Plaster lovely photos of where your holiday will take you, around your life, one on your computer or desk at work, your bulletin board, your fridge door, your car dashboard. Remind yourself to smile every time you see one of those photos! Small thing, big payback.

Next, burn yourself (or get a friend) a cd of music that makes you feel good. Your favorite ‘get up and dance’ music. Beach music if you’re going to the beach, salsa if you’re going to Mexico, etc. You get the idea I’m sure. Play this cd in your car, very loudly on the way to and from work, also as soon as you get home, put on your music and play it loud while you’re making your dinner. Again, small thing, big payback.

Also, get out your suitcase/backpack, put it in your hallway or diningroom, and very slowly start to toss the odd thing into the bag in anticipation of your upcoming holiday.

But most importantly, I would say, when you get on that holiday give yourself permission to lay your burden down. Not one second spent worrying about those back home! It’s a week or two, they’ll manage, you’re not the only one who can help them.

And I wish you the very best of luck!

What you have is a well-known syndrome in the field of health care (and also among people like chaplains and family caregivers for Alzheimers patients). It’s called “compassion fatigue”, and there are strategies for coping with it. Google it, there’s a bunch of info out there.

Wow, Duck Duck Goose, I wish I’d heard of this phrase when I was deeply in the throws of it.

It describes to a tee what I was experiencing.

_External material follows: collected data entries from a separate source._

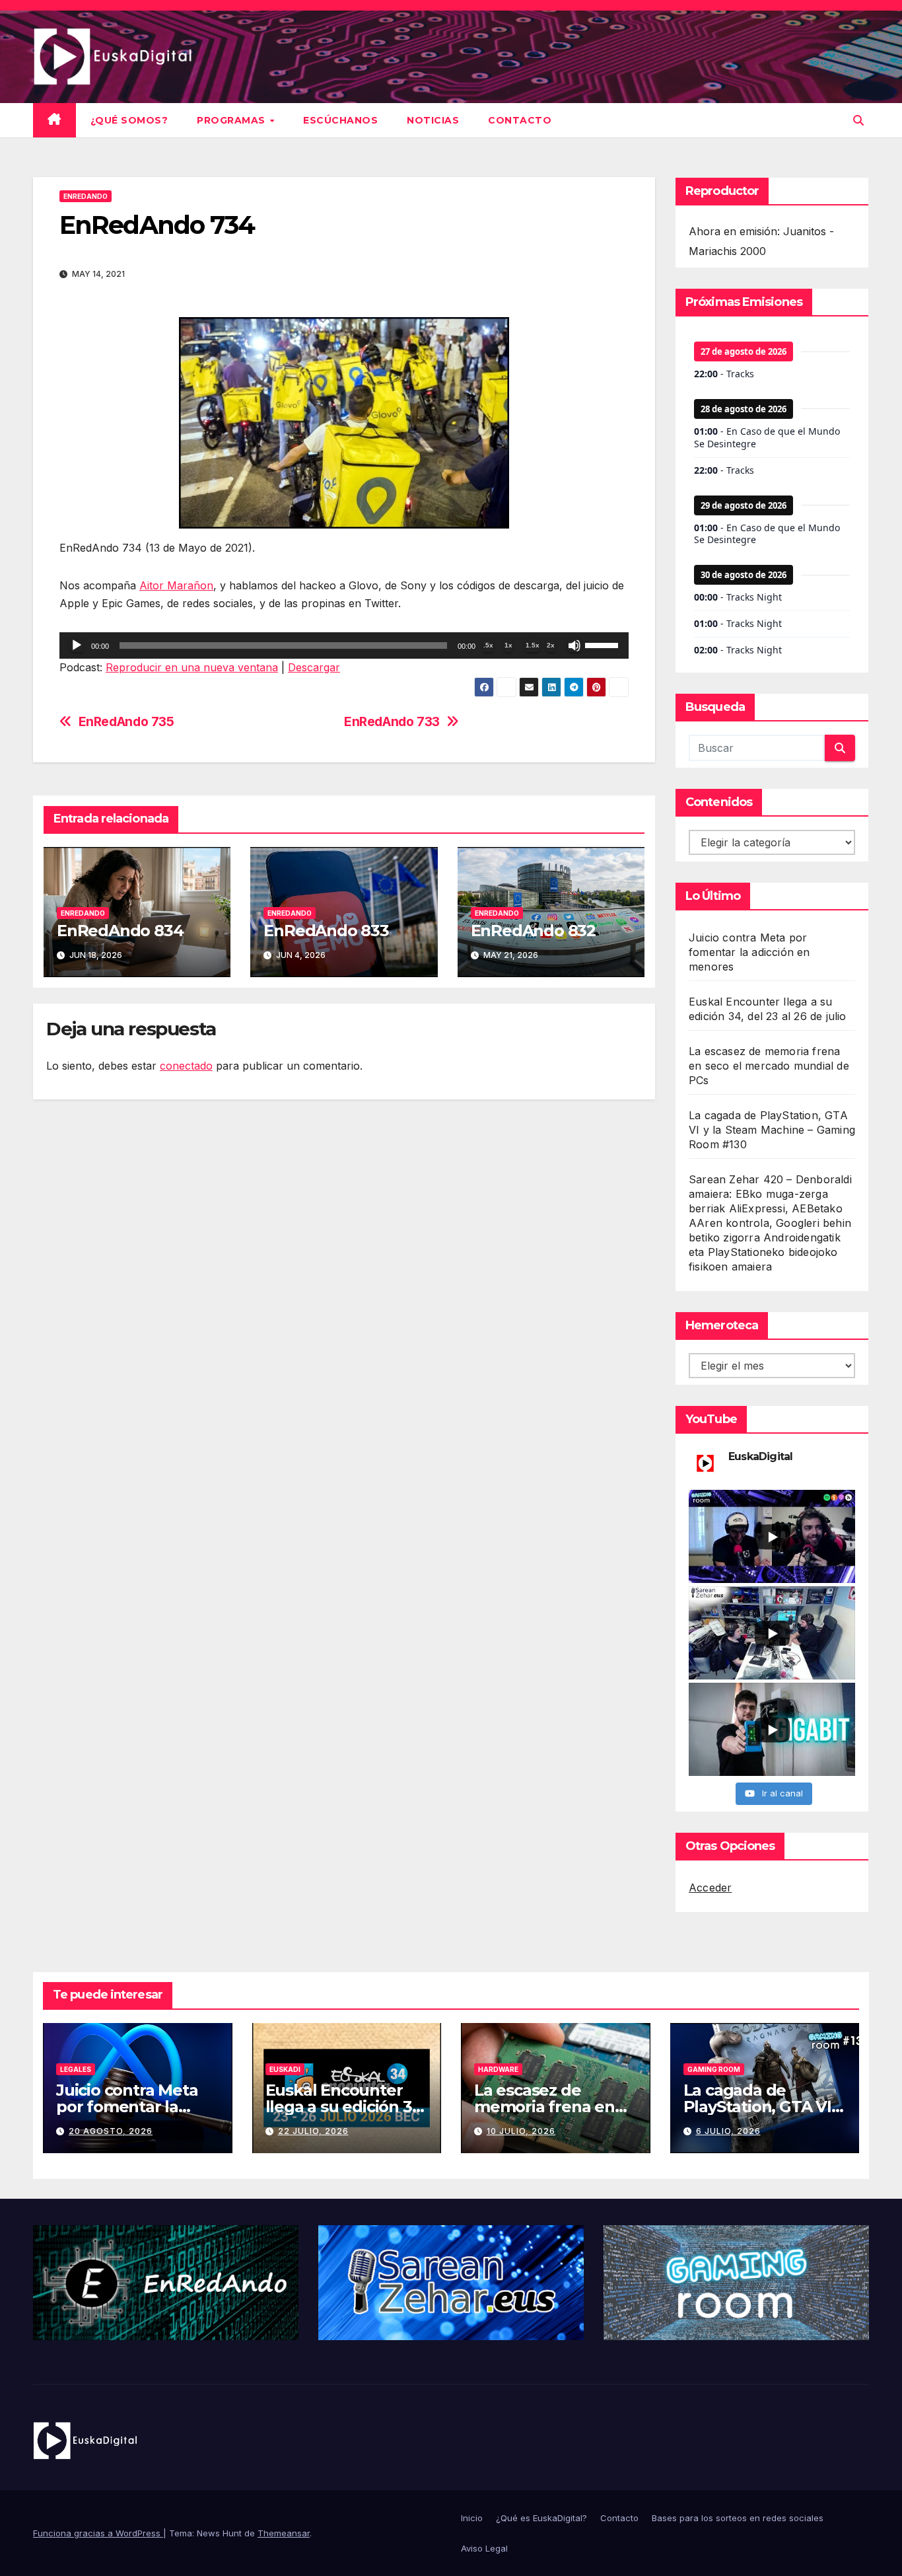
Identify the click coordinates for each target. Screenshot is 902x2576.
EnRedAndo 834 (120, 930)
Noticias (433, 120)
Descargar (314, 667)
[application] (344, 645)
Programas (232, 120)
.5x (488, 645)
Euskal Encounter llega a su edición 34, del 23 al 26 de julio (346, 2106)
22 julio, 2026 (313, 2131)
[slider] (603, 644)
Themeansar (284, 2533)
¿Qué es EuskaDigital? (541, 2518)
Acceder (710, 1887)
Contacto (519, 120)
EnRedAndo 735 (126, 721)
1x (508, 645)
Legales (75, 2069)
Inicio (472, 2518)
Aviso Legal (484, 2548)
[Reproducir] (76, 645)
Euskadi (284, 2069)
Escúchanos (340, 120)
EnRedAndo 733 (392, 721)
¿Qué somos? (129, 120)
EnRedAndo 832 (533, 930)
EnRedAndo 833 (325, 930)
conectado (186, 1065)
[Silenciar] (574, 645)
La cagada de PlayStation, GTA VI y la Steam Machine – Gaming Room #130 (772, 1130)
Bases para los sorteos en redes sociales (737, 2518)
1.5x (532, 645)
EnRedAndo (85, 196)
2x (551, 645)
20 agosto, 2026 (111, 2131)
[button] (858, 120)
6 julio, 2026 (728, 2131)
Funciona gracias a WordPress (98, 2533)
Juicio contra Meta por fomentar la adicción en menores (749, 952)
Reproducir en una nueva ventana (192, 667)
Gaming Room (713, 2069)
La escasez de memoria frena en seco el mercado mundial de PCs (769, 1066)
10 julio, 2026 (521, 2131)
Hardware (498, 2069)
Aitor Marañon (176, 585)
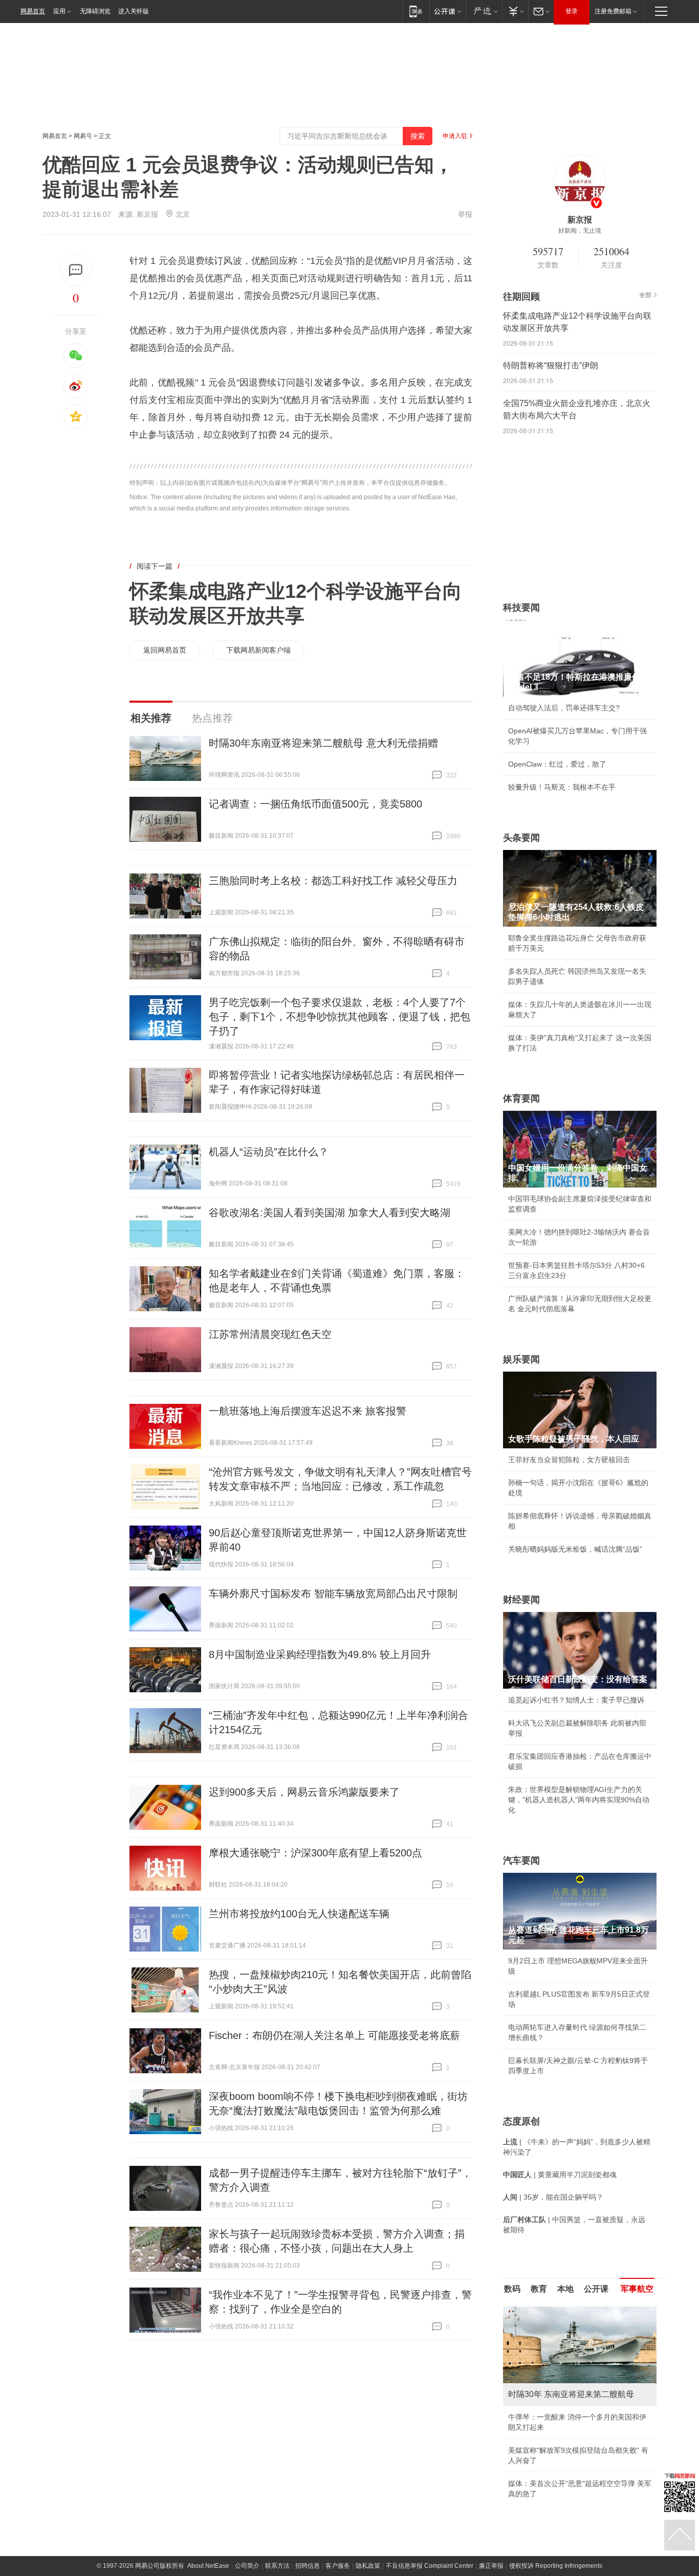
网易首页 (32, 11)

I was not a professional, I was caregiving to someone with a lot of needs in my own home, for an extended period of time. Having no medical training at all made it more challenging, to be sure, but there was never any time, for anything else.

Great info, thanks for passing it on!

I’m sorry you’re going through a hard time. I think you’re very strong and courageous to do this kind of work at all. I hope you find rest and rejuvenation but if you need to take time or counseling to work it out, do what you need to for yourself first.

Duck Duck Goose, thanks for the awesome link. I will definitely Google “compassion fatigue” later; I had no idea that this was different from the usual “too much work, too little time” but I was disturbed that this was the first time I had started to not care.

Nava, actually some home life stressors that had been out of whack for 2 years are improving at this point. Certainly some of patient situations I’ve been hearing or dealing with at work over the past few months have been amongst the worst IMHO in my career - it seems like a lot of really bad situations are coming my way all at once. My attitude change has been over the last few months, but I think that’s mostly related to the workload getting really heavy and hard since Christmas (fewer doctors, more patients, more really sad stories, loss of secretarial support staff).

Elbows, thanks for your support. I’ll get on the photos and music quickly. I’m going to have to hold off on the suitcase, though - my 4 year old will immediately want to do toddler things to the suitcase and be disappointed that we are not getting on that plane tomorrow! I think he may be needing a break too - he has been complaining every morning for the past week or so that he doesn’t want to go to school.